Nick Harvey <njah...@undergrad.math.uwaterloo.ca> wrote:
>I have a question related to the question I asked in class about a
>"self-rewriting fib()". Consider the following program:
>
>val curry = ref ( fn x => ( curry := (fn y=>y+3); x+2) );
>
>This should define a function, curry, which takes an integer parameter x, and
>returns x+2. However, as a side effect, it also redefines itself.
>
>> val curry = ref ( fn x => ( curry := (fn y=>y+3); x+2) );
>std_in:2.29-2.33 Error: unbound variable or constructor: curry

val doesn't allow recursive definitions. you should be able to use
"val rec" but i just tried and ML allows "val rec" only for fn definitions..


>
>> val curry = ref ( fn x => x+1 );
>val curry = fn : int -> int
>> val curry = ref ( fn x => ( curry := (fn y=>y+3); x+2) );
>val curry = fn : int -> int
>
>Okay, so now everything is happy.
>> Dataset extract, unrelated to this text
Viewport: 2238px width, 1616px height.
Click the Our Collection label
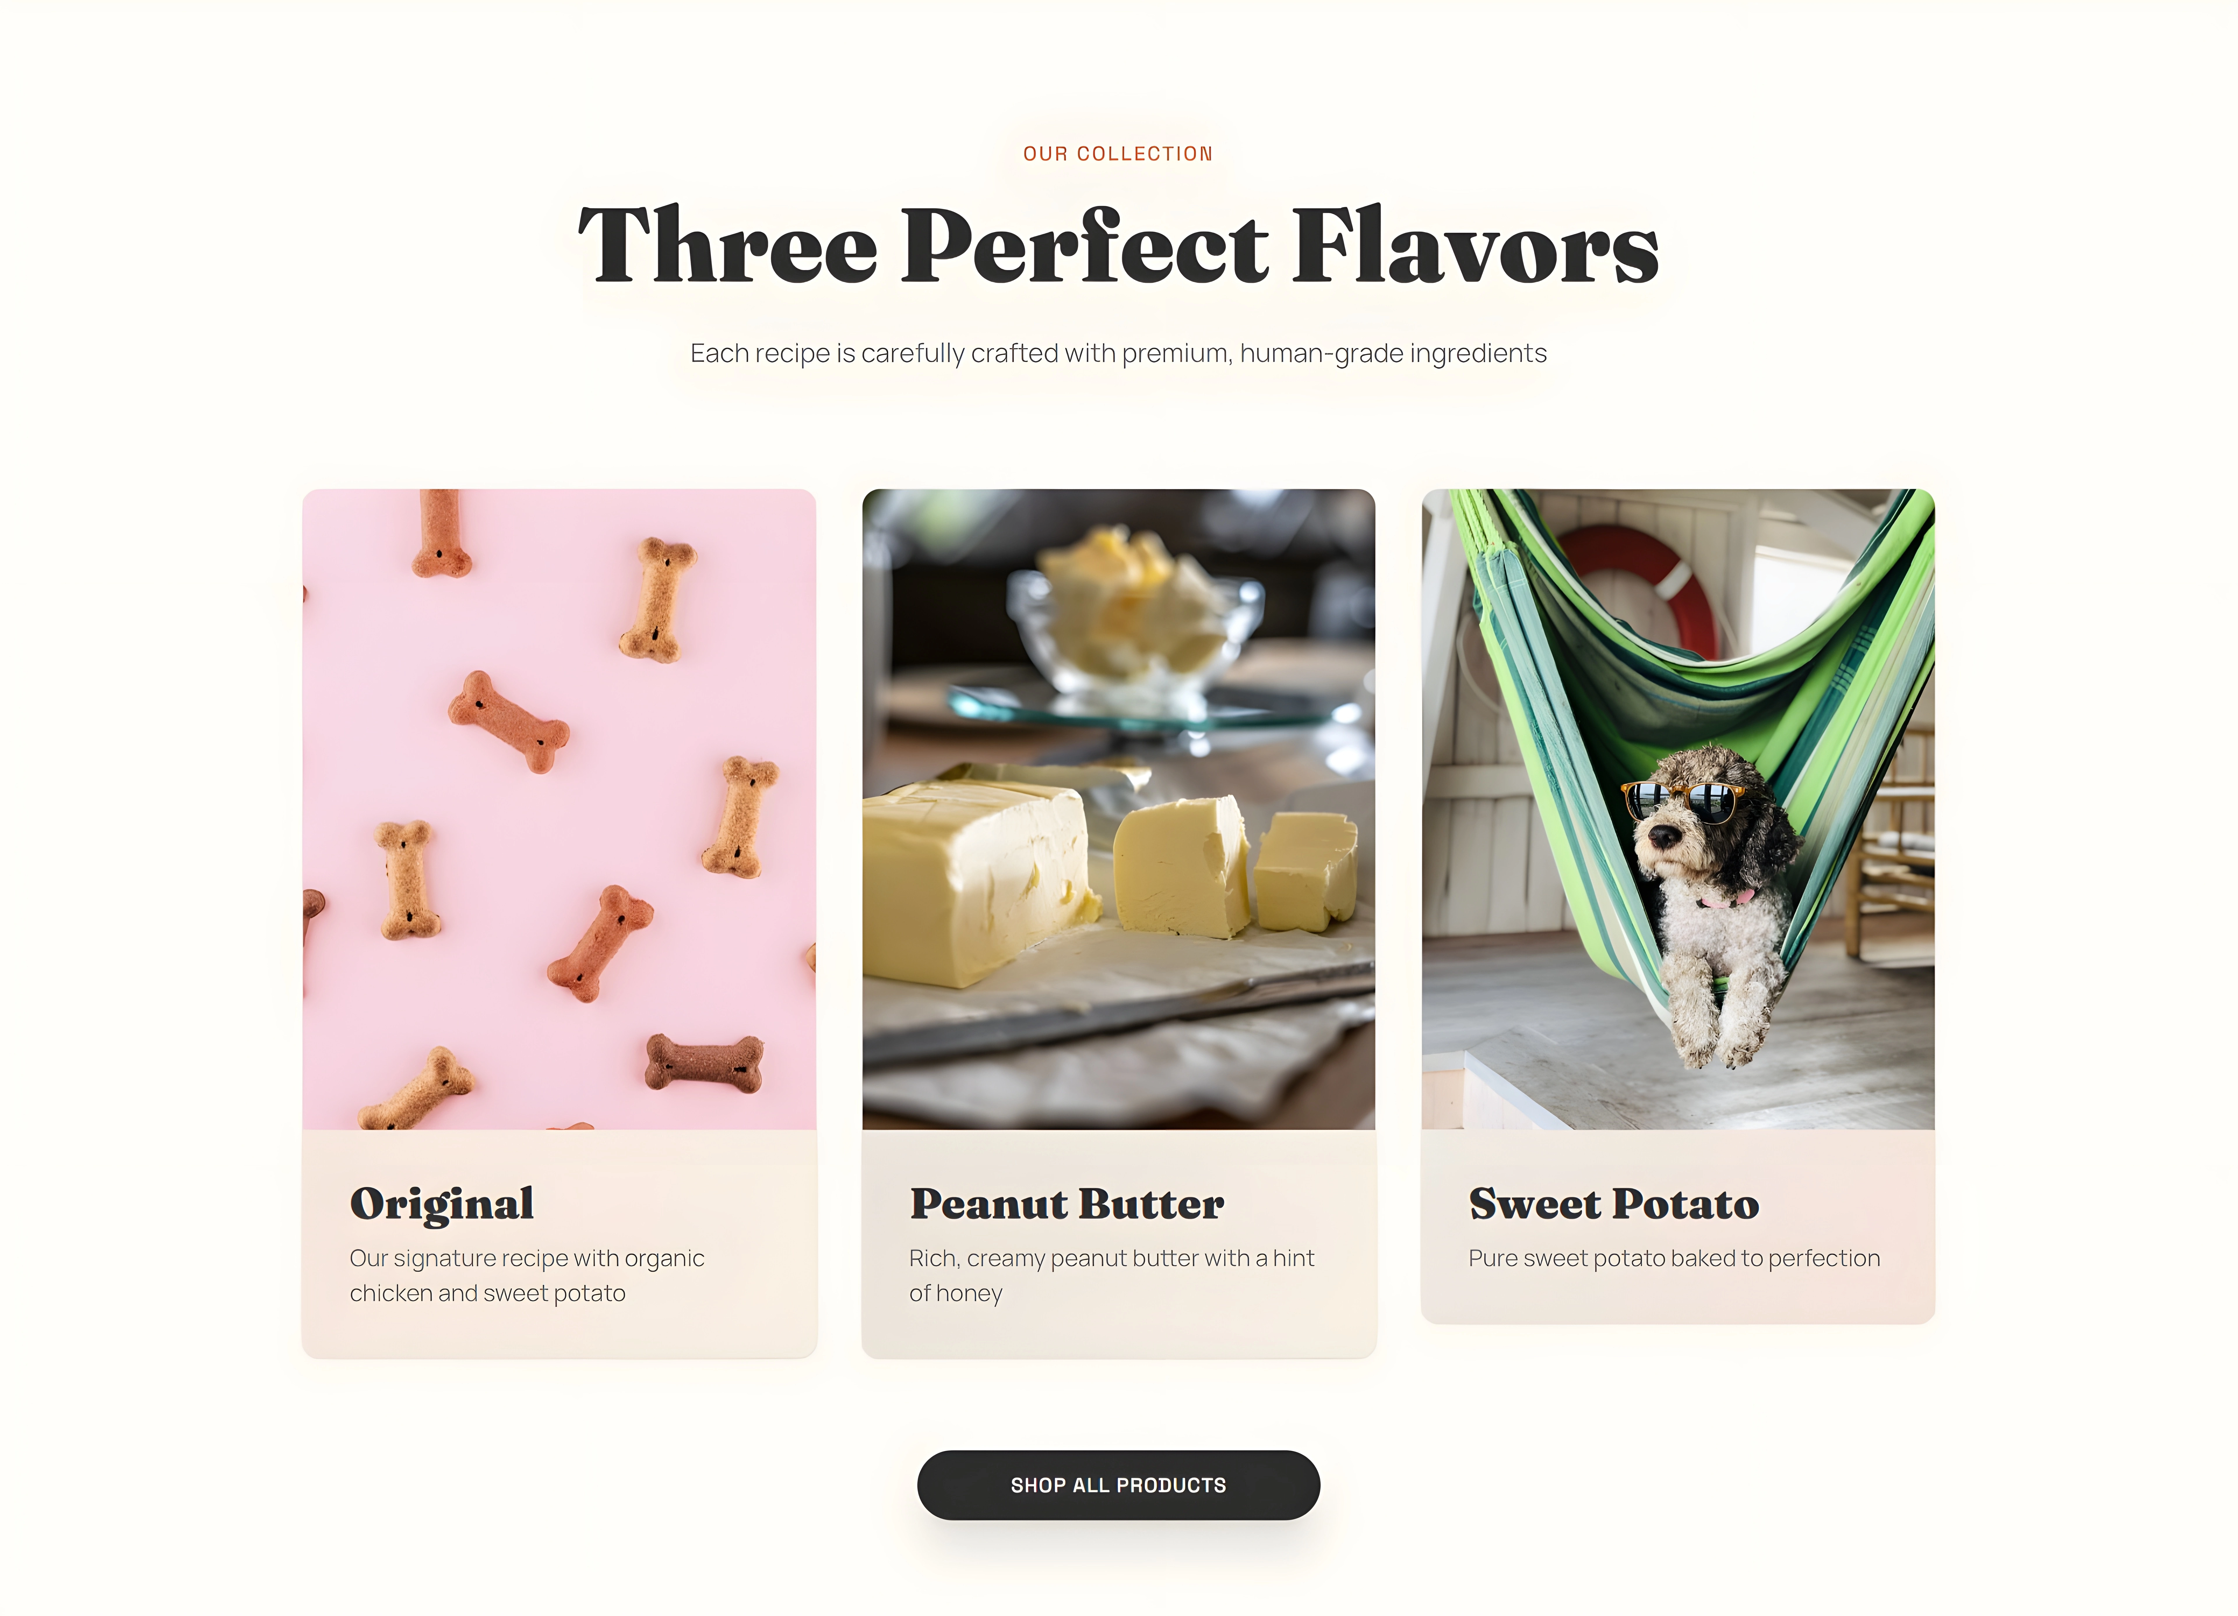[1118, 154]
So, we test it out:
>
>> !curry 100;
>val it = 102: int
>
>Great! Just what we expected... But now the devious curry has redefined
>itself to be the function (fn y=>y+3). What happens if we try evaluating
>curry again?
>
>> !curry 200;
>val it = 202: int
>
>
>So, the question is, why wasn't curry able to redefine itself?

The second definition of "curry" creates a new binding for the same
name; the old value still exists, but is simply hidden. The expression
on the RHS of the definition references the old curry.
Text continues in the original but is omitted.